If you want to know what life might look like in a few days, maybe call someone in Seattle.
The prosperous Washington state city — Boston’s tech cousin, in many ways — has been the epicenter of the coronavirus outbreak in the United States so far, and thus a little ahead of the rest of us in grappling with its consequences. Ever since the disease flared up in a nursing home in the suburb of Kirkland, which reported its first death from Covid-19 on Feb. 29, life in the Seattle area has been changing in ways big and small.
Schools there started closing nearly two weeks ago, and many of the city’s major tech companies have had employees work from home for almost as long.
Kirkland, a fast-growing community of about 90,000 people, had one-fifth of its firefighters quarantined after the nursing home outbreak.
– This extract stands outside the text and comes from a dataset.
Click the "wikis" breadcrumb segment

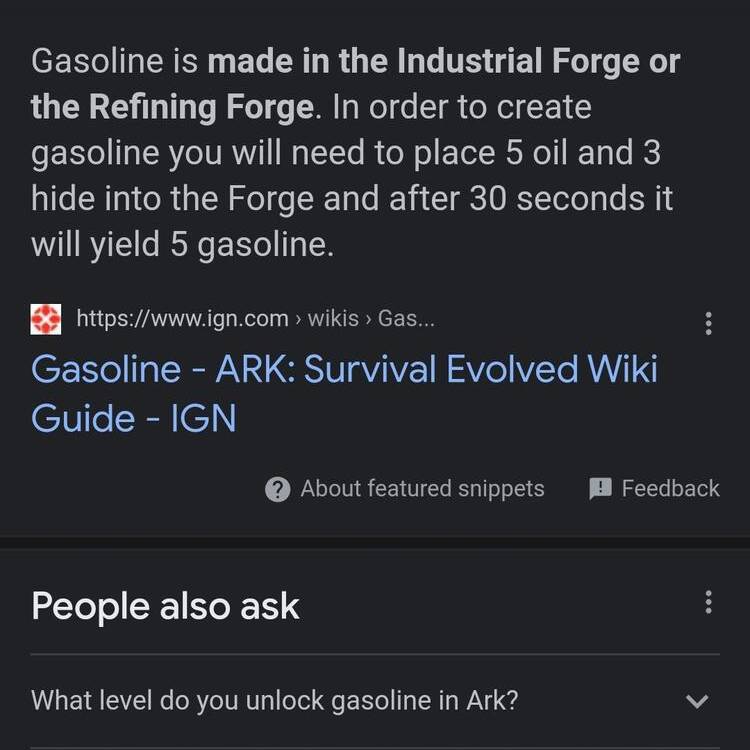tap(333, 320)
And Covid-19 cases are beginning to crop up among health care workers at Seattle hospitals.
The county government has started buying motels to serve as temporary quarantine shelters, and on Monday, Seattle’s mayor proposed $800 vouchers for low-income families to help them buy food.
Even as all this is happening, day-to-day life continues, though it has started to take on a strange vibe.
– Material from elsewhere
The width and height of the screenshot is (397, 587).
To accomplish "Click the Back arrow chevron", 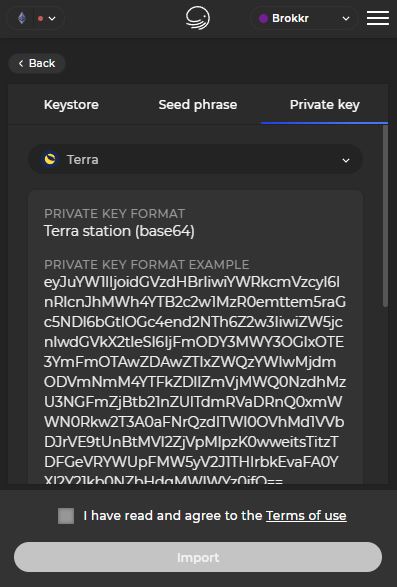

“It’s all just been a little bit surreal,” said Justin Cicero, who lives in Kirkland, about a mile from the Life Care Center nursing home where 29 residents have died in two weeks and 30 more, along with 46 employees, have tested positive for the coronavirus. “The tone hasn’t been particularly scary or anything like that, but it also hasn’t felt like it’s really happening. No one has a point of reference for this.”
The change didn’t happen overnight. At this time last week, while schools were closing and those who could were starting to work from home, restaurants and sidewalks were still busy. Reality wasn’t quite as dark as the national news reporters standing doing their live shots from Kirkland might have suggested, said Lilly Fowler, a reporter at Crosscut, a news website affiliated with Seattle’s public television station.
“NBC News had this headline that Seattle was a ghost town, and everyone was sort of laughing,” Fowler said. “Today, people wouldn’t be laughing so much.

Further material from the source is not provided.